** WORK TASK **
Once you have read the records below, print them again exactly as they stand.
_ _ _ _ _
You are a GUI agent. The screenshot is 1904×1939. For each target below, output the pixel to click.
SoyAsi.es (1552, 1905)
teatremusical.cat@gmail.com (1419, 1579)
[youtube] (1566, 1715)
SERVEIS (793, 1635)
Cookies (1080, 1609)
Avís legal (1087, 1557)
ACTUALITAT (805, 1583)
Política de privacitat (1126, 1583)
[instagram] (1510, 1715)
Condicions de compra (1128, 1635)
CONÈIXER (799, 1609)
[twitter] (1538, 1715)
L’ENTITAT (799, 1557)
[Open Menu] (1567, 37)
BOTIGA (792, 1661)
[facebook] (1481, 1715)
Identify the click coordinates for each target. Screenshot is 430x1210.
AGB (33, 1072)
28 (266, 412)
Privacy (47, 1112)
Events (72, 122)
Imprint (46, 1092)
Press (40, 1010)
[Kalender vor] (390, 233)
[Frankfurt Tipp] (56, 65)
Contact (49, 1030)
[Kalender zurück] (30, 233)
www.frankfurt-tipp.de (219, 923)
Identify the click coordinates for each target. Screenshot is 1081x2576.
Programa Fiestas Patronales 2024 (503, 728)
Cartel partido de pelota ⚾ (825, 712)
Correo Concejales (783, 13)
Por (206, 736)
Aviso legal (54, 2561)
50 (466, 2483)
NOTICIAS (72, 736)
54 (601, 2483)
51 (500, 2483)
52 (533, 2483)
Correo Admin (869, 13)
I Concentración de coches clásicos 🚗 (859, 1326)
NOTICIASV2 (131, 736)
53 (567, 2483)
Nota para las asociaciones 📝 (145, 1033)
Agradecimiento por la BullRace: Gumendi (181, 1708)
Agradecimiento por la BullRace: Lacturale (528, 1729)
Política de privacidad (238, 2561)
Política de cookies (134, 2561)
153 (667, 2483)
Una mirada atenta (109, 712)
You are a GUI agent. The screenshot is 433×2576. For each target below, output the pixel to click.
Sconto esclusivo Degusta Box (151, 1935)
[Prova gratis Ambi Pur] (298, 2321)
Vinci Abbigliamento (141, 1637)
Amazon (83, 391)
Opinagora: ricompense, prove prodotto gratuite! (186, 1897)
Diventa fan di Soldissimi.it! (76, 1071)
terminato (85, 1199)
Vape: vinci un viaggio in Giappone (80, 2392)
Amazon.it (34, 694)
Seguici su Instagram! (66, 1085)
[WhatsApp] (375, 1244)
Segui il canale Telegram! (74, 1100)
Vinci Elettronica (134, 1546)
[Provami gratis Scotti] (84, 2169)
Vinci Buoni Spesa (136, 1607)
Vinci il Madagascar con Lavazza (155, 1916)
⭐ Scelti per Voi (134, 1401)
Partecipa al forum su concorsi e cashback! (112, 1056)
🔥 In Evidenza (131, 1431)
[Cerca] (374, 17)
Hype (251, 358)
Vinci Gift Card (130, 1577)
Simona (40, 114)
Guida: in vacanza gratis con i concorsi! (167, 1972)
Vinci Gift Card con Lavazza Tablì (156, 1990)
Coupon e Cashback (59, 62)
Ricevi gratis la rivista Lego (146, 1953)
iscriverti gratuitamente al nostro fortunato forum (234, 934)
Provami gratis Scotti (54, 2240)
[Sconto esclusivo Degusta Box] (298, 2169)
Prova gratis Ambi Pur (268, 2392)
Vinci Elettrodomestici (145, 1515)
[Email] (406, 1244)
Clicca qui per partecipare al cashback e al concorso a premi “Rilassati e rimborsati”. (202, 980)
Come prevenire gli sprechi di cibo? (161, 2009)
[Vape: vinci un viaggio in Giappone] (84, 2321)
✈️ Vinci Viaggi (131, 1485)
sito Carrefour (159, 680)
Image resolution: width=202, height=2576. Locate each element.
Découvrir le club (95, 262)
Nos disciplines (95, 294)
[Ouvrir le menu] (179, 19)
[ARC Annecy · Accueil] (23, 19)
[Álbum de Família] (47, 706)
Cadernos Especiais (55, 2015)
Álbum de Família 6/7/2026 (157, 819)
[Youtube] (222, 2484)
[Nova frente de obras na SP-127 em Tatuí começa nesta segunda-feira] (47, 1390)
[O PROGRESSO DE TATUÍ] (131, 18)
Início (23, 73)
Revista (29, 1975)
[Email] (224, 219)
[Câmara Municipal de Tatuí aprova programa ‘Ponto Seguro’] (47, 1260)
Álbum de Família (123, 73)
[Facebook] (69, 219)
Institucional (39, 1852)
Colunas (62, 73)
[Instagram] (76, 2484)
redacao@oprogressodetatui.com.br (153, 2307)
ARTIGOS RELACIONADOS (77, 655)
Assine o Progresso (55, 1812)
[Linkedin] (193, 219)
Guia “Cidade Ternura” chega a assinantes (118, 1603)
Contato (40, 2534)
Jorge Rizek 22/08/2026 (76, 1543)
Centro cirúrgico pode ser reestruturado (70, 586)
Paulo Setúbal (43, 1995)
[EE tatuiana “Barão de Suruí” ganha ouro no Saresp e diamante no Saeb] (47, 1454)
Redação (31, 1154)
_ _ _ _ _
** OUTPUT OF THE TASK **
You are a GUI agent. The screenshot is 1904×1939. For each target below, output the pixel to click.
SoyAsi.es (1552, 1905)
teatremusical.cat@gmail.com (1419, 1579)
[youtube] (1566, 1715)
SERVEIS (793, 1635)
Cookies (1080, 1609)
Avís legal (1087, 1557)
ACTUALITAT (805, 1583)
Política de privacitat (1126, 1583)
[instagram] (1510, 1715)
Condicions de compra (1128, 1635)
CONÈIXER (799, 1609)
[twitter] (1538, 1715)
L’ENTITAT (799, 1557)
[Open Menu] (1567, 37)
BOTIGA (792, 1661)
[facebook] (1481, 1715)
Identify the click coordinates for each target. Screenshot is 430x1210.
AGB (33, 1072)
28 (266, 412)
Privacy (47, 1112)
Events (72, 122)
Imprint (46, 1092)
Press (40, 1010)
[Kalender vor] (390, 233)
[Frankfurt Tipp] (56, 65)
Contact (49, 1030)
[Kalender zurück] (30, 233)
www.frankfurt-tipp.de (219, 923)
Identify the click coordinates for each target. Screenshot is 1081x2576.
Programa Fiestas Patronales 2024 (503, 728)
Cartel partido de pelota ⚾ (825, 712)
Correo Concejales (783, 13)
Por (206, 736)
Aviso legal (54, 2561)
50 (466, 2483)
NOTICIAS (72, 736)
54 (601, 2483)
51 (500, 2483)
52 (533, 2483)
Correo Admin (869, 13)
I Concentración de coches clásicos 🚗 (859, 1326)
NOTICIASV2 (131, 736)
53 (567, 2483)
Nota para las asociaciones 📝 (145, 1033)
Agradecimiento por la BullRace: Gumendi (181, 1708)
Agradecimiento por la BullRace: Lacturale (528, 1729)
Política de privacidad (238, 2561)
Política de cookies (134, 2561)
153 (667, 2483)
Una mirada atenta (109, 712)
You are a GUI agent. The screenshot is 433×2576. For each target below, output the pixel to click.
Sconto esclusivo Degusta Box (151, 1935)
[Prova gratis Ambi Pur] (298, 2321)
Vinci Abbigliamento (141, 1637)
Amazon (83, 391)
Opinagora: ricompense, prove prodotto gratuite! (186, 1897)
Diventa fan di Soldissimi.it! (76, 1071)
terminato (85, 1199)
Vape: vinci un viaggio in Giappone (80, 2392)
Amazon.it (34, 694)
Seguici su Instagram! (66, 1085)
[WhatsApp] (375, 1244)
Segui il canale Telegram! (74, 1100)
Vinci Elettronica (134, 1546)
[Provami gratis Scotti] (84, 2169)
Vinci Buoni Spesa (136, 1607)
Vinci il Madagascar con Lavazza (155, 1916)
⭐ Scelti per Voi (134, 1401)
Partecipa al forum su concorsi e cashback! (112, 1056)
🔥 In Evidenza (131, 1431)
[Cerca] (374, 17)
Hype (251, 358)
Vinci Gift Card (130, 1577)
Simona (40, 114)
Guida: in vacanza gratis con i concorsi! (167, 1972)
Vinci Gift Card con Lavazza Tablì (156, 1990)
Coupon e Cashback (59, 62)
Ricevi gratis la rivista Lego (146, 1953)
iscriverti gratuitamente al nostro fortunato forum (234, 934)
Provami gratis Scotti (54, 2240)
[Sconto esclusivo Degusta Box] (298, 2169)
Prova gratis Ambi Pur (268, 2392)
Vinci Elettrodomestici (145, 1515)
[Email] (406, 1244)
Clicca qui per partecipare al cashback e al concorso a premi “Rilassati e rimborsati”. (202, 980)
Come prevenire gli sprechi di cibo? (161, 2009)
[Vape: vinci un viaggio in Giappone] (84, 2321)
✈️ Vinci Viaggi (131, 1485)
sito Carrefour (159, 680)
Image resolution: width=202, height=2576. Locate each element.
Découvrir le club (95, 262)
Nos disciplines (95, 294)
[Ouvrir le menu] (179, 19)
[ARC Annecy · Accueil] (23, 19)
[Álbum de Família] (47, 706)
Cadernos Especiais (55, 2015)
Álbum de Família 6/7/2026 (157, 819)
[Youtube] (222, 2484)
[Nova frente de obras na SP-127 em Tatuí começa nesta segunda-feira] (47, 1390)
[O PROGRESSO DE TATUÍ] (131, 18)
Início (23, 73)
Revista (29, 1975)
[Email] (224, 219)
[Câmara Municipal de Tatuí aprova programa ‘Ponto Seguro’] (47, 1260)
Álbum de Família (123, 73)
[Facebook] (69, 219)
Institucional (39, 1852)
Colunas (62, 73)
[Instagram] (76, 2484)
redacao@oprogressodetatui.com.br (153, 2307)
ARTIGOS RELACIONADOS (77, 655)
Assine o Progresso (55, 1812)
[Linkedin] (193, 219)
Guia “Cidade Ternura” chega a assinantes (118, 1603)
Contato (40, 2534)
Jorge Rizek 22/08/2026 (76, 1543)
Centro cirúrgico pode ser reestruturado (70, 586)
Paulo Setúbal (43, 1995)
[EE tatuiana “Barão de Suruí” ganha ouro no Saresp e diamante no Saeb] (47, 1454)
Redação (31, 1154)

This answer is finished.